Living the Writer's Life: Chuck Warren
Why This Writer Enjoys a Different Sunset View Every Night
Chuck Warren really took “steering his own boat” to the next level when he entered the writing world. Discover how his quest to meld his two passions created a career of authority and autonomy, plus the freedom, ability, and income to live out lifelong travel goals.
You wanted to be a writer since you were a teenager, but like a lot of us, myself included, you ended up going in several other directions. Why?
Well, I had the idea to become a writer when I was about 13 years old. I was serious about it, but then I went off to the Navy and learned to fix airplanes. And when I got home from the Navy, I learned to fix boats, and I developed such a passion for boats and all things boating that that became my life for a long time. Funny thing, that was what led me back to writing; I had the opportunity to pitch an article to a boating magazine. Enough people had told me, “Hey, you should be doing something with your writing gift.” And I finally said, “Why not? I’ll give it a shot.”
So boating brought you back to writing. How did you find your way from there into copywriting?
Originally I was going to be a travel writer because I figured that went hand in hand with boating. That’s how I became part of AWAI. Then I got approached by a friend who was working with a marketing company and I ended up writing for that marketing company for five years. I did web content, blog posts, etc., for everything from restaurants to animal trainers. From there, I decided I really wanted to focus more on my passion. So I came back to the boating industry.
What specific boating writing have you done?
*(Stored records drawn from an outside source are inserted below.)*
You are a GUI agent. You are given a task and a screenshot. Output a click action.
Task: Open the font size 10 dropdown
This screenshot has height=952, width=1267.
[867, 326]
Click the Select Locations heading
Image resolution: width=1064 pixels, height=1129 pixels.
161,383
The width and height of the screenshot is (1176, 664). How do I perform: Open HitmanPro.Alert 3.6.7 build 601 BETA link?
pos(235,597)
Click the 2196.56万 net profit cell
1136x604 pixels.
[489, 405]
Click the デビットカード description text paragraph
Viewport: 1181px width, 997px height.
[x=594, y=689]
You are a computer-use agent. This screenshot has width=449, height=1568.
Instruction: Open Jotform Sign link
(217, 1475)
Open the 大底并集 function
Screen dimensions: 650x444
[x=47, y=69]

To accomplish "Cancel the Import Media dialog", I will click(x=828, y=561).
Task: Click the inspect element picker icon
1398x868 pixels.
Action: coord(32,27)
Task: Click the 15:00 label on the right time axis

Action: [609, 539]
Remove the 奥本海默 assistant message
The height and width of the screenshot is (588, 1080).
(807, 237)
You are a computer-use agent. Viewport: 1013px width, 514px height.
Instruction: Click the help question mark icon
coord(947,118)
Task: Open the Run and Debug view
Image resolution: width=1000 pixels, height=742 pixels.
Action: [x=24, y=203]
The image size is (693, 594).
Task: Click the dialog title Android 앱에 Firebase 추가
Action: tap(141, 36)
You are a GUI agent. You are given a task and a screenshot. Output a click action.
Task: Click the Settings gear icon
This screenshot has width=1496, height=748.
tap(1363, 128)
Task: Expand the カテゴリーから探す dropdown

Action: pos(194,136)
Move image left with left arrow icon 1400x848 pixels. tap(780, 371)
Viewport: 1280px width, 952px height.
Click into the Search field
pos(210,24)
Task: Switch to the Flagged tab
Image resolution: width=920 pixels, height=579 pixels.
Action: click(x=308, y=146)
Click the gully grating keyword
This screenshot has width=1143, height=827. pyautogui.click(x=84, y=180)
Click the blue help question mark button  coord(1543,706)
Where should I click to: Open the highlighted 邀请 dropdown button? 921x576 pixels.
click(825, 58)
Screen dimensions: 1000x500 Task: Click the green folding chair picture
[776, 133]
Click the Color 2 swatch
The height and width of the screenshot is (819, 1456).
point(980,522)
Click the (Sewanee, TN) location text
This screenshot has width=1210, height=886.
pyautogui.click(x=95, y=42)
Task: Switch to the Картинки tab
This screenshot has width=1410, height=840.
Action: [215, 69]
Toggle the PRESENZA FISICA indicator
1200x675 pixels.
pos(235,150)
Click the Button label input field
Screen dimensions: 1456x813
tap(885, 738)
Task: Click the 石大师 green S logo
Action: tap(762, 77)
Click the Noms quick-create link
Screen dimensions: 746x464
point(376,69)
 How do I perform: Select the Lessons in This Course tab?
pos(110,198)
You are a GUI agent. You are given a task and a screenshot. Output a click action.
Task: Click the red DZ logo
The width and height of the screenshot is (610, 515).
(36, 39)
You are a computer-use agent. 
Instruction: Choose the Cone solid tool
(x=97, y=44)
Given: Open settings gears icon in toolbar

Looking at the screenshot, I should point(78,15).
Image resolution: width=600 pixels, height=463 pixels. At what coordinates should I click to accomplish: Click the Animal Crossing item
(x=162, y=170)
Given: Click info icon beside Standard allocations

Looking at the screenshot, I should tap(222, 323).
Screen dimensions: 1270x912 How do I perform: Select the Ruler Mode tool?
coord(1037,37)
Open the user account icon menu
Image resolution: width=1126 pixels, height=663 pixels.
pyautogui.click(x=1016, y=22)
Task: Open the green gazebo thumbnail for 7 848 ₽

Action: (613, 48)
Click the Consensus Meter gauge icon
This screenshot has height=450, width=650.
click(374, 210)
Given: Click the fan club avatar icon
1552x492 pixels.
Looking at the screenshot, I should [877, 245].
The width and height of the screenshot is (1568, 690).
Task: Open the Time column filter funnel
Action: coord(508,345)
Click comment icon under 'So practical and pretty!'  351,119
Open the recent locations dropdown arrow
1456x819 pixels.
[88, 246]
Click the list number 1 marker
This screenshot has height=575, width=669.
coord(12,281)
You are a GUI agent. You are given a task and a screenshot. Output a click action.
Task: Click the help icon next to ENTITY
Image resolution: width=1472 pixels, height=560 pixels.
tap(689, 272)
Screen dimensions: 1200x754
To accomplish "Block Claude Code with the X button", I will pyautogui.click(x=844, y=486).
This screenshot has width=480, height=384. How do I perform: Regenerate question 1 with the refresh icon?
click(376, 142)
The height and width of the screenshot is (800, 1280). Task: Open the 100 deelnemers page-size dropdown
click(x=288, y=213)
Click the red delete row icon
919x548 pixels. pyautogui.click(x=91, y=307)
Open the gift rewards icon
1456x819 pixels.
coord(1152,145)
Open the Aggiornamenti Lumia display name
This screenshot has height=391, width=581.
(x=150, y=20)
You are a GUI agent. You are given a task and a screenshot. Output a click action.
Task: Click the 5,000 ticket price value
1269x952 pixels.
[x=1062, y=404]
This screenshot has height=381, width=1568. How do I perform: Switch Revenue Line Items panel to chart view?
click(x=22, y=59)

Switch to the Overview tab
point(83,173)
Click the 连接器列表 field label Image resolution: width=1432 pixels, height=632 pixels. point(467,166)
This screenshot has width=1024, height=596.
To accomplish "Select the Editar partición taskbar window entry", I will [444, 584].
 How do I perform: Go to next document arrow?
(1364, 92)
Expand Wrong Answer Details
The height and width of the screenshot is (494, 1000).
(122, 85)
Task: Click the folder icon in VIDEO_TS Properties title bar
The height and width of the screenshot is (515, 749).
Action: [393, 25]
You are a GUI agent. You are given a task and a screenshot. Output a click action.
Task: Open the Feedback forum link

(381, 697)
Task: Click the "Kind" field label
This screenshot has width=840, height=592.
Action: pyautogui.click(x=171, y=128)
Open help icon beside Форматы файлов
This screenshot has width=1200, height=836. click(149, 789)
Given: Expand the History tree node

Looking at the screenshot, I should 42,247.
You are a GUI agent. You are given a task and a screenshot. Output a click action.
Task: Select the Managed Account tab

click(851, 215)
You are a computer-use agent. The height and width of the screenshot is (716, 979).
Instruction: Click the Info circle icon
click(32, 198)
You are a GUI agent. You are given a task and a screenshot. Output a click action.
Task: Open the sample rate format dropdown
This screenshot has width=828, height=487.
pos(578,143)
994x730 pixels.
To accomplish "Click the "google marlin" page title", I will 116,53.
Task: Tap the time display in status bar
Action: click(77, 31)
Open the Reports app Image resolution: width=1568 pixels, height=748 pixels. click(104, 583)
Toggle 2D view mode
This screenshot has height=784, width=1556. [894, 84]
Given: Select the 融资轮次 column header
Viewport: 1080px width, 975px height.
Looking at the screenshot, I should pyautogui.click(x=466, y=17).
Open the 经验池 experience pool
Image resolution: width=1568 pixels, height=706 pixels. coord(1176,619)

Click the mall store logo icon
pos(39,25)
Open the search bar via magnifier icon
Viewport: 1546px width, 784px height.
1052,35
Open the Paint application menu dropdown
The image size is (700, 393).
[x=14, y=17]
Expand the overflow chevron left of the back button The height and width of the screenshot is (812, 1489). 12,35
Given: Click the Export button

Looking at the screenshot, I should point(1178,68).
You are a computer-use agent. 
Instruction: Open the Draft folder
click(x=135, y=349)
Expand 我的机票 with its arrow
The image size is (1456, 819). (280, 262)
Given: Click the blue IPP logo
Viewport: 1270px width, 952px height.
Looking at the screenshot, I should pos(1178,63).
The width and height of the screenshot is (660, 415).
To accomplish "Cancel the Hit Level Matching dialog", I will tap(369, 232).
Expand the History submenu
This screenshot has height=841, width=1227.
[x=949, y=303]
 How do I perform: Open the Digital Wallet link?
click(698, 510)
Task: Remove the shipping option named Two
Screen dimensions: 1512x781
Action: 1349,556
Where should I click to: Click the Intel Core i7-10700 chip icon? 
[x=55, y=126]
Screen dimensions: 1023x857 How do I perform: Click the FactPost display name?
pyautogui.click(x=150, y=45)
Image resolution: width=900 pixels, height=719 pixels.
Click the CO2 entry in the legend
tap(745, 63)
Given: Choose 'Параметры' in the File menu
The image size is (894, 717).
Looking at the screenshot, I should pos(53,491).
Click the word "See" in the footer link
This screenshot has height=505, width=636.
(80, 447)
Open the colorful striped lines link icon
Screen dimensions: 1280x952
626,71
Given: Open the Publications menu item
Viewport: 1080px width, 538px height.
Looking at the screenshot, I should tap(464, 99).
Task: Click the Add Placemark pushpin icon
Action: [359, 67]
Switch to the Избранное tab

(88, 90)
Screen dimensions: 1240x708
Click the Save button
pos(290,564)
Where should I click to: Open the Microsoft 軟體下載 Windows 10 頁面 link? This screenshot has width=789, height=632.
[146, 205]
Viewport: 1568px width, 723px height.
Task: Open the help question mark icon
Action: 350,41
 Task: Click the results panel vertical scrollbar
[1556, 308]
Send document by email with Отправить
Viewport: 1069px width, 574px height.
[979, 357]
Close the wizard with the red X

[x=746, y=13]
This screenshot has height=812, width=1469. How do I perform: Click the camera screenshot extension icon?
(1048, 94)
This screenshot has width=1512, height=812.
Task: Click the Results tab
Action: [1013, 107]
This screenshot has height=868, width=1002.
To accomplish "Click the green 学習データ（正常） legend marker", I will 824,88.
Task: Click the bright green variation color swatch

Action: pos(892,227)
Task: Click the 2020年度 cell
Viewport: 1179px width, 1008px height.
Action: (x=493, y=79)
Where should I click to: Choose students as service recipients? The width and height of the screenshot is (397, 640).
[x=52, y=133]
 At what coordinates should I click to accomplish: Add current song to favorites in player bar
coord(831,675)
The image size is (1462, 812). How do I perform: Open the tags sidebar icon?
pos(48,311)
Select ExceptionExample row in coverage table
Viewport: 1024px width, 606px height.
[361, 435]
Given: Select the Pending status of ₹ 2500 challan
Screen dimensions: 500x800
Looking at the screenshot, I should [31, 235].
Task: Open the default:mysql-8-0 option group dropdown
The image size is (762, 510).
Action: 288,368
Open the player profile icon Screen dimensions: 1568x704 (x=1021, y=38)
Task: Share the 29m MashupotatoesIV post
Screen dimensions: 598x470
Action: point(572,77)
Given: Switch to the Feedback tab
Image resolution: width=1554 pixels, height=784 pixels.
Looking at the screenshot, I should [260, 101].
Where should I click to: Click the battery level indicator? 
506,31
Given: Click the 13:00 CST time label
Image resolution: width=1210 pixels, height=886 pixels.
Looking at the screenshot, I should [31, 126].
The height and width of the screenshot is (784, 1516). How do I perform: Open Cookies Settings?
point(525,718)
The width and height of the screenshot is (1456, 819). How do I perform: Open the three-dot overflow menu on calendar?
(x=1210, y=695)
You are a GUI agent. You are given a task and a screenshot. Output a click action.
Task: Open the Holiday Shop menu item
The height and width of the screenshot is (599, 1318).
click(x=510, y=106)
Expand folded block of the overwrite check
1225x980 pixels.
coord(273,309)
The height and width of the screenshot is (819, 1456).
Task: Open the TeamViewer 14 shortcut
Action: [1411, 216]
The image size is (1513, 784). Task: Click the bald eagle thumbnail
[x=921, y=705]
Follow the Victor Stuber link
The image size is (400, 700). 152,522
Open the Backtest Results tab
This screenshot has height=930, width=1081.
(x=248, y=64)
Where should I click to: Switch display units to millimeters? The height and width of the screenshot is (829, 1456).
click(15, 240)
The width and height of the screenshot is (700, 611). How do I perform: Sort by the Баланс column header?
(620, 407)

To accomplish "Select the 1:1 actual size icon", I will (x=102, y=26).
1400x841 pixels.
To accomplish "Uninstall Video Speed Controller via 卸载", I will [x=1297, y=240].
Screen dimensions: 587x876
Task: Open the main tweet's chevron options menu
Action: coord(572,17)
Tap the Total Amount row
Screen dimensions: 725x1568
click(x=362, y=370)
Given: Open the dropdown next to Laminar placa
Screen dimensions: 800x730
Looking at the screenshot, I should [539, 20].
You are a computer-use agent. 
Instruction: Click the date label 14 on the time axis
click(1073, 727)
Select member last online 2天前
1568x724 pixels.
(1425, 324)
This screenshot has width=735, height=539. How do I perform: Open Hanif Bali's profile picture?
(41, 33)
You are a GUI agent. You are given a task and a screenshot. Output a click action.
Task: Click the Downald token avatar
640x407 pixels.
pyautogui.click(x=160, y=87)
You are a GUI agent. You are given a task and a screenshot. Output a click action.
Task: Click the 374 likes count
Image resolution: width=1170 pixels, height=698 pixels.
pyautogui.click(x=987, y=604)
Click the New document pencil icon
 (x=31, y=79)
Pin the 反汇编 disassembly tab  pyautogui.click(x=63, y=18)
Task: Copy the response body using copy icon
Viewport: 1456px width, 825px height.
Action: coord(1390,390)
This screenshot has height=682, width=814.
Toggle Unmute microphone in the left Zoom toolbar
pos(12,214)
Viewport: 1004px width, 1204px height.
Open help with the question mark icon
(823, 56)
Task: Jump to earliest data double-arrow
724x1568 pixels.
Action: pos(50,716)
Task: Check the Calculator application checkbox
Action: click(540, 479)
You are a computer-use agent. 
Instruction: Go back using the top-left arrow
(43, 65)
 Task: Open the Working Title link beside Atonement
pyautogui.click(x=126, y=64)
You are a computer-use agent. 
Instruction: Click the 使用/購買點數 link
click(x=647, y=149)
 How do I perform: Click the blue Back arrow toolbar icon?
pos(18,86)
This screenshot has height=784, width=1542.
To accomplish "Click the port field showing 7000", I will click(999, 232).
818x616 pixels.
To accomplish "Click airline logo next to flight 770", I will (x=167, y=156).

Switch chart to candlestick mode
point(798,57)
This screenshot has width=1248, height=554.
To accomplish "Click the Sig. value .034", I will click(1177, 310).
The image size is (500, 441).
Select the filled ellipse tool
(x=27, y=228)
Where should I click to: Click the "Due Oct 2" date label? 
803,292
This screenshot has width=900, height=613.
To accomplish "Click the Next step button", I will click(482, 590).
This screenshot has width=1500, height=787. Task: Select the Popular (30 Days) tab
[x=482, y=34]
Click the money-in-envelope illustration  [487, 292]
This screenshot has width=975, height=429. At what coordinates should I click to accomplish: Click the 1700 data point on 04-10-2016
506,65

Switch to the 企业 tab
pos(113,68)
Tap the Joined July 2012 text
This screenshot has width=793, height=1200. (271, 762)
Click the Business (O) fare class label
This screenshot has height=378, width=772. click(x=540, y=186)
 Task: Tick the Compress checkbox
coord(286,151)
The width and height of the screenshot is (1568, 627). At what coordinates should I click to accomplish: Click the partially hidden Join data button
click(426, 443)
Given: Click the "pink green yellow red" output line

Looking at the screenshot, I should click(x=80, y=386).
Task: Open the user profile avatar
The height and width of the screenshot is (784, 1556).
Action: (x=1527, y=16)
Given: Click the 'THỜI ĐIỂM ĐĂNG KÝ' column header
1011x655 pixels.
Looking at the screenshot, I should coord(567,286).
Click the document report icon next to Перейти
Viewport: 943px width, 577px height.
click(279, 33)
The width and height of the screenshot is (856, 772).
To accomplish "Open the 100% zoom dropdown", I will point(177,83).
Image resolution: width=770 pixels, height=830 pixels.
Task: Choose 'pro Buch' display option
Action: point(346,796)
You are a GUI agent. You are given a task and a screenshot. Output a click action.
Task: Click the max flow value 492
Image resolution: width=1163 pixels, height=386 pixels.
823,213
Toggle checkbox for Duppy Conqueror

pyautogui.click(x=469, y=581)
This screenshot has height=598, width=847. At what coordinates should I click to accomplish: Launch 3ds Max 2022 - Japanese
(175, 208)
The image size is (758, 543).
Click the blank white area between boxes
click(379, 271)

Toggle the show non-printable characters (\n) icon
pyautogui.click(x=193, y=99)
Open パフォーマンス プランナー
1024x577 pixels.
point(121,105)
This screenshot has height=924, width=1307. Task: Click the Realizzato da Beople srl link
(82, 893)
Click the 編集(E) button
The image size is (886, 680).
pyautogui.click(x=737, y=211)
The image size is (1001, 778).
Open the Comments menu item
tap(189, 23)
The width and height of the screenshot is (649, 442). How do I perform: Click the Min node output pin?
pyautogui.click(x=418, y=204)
I wrote a whole bunch of brand content for an Italian yacht broker in the spring, and I write blog posts and web content for one of the biggest boating industry companies in the world now. I just got approached by another company to start doing some copywriting for them as well. Everybody says to pick a niche, and I tell you, I avoided that in the beginning. Then I realized how important it is, because passion and experience in a topic are really critical to being successful.
You had a tiny hiccup when you were first exploring writing and received some really halting advice. Can you share that story?
It was before I ever got anything published, and I signed up for this writing conference. Now, right before I left, I got this burst of courage and sent off two articles that I had written. One was an essay to Michigan BLUE magazine, one was a pitch to Lakeland Boating, and they were both terrible. Then I went off to this conference and one of the panelists said, “Anybody who wants any advice, I’ll help you.” I sent him an email and said, “Anything you can tell me at all would be a huge help.” And he sent me back this eight-word reply that said, “Don’t bother. It’s too hard. Do something else.”
I was heartbroken. This guy just yanked the rug out from under me. I decided I was done. But no joke, three days later, I get an email back from Michigan BLUE magazine and it said, “We love your essay. If you cut it down to 900 words, we’re going to publish it.”
And I’m like, “Come again?” Then two days after that, I get this email from Lakeland Boating and it says, “Oh my gosh, we’ve been looking for a writer in Michigan. We’re so glad you found us. Would you please go to Tiara Yachts in August and be our representative at the press event and write the feature for the December issue of the magazine?” And I’m like, “What? I can’t say no.”
It’s proof that one naysayer can really shut you down. Thank goodness you’d already sent those emails!
I have over 200 articles in print, and I don’t even know how many thousand on the web. I would’ve done none of that if I had listened to him.
What does a typical day look like for you now, and where are you right now?
My typical day is pretty unusual. Aside from writing, I’m a captain and I teach people to drive. I also have the freedom to deliver boats. So if you live in Chicago and you buy a boat in Detroit, I go get it and I bring it to you. Right now I’m sitting in the Mississippi — the town is Alton, Illinois, I’m at the very tip of Illinois right where the Illinois River meets the Mississippi River, and tomorrow I should be in the Ohio River.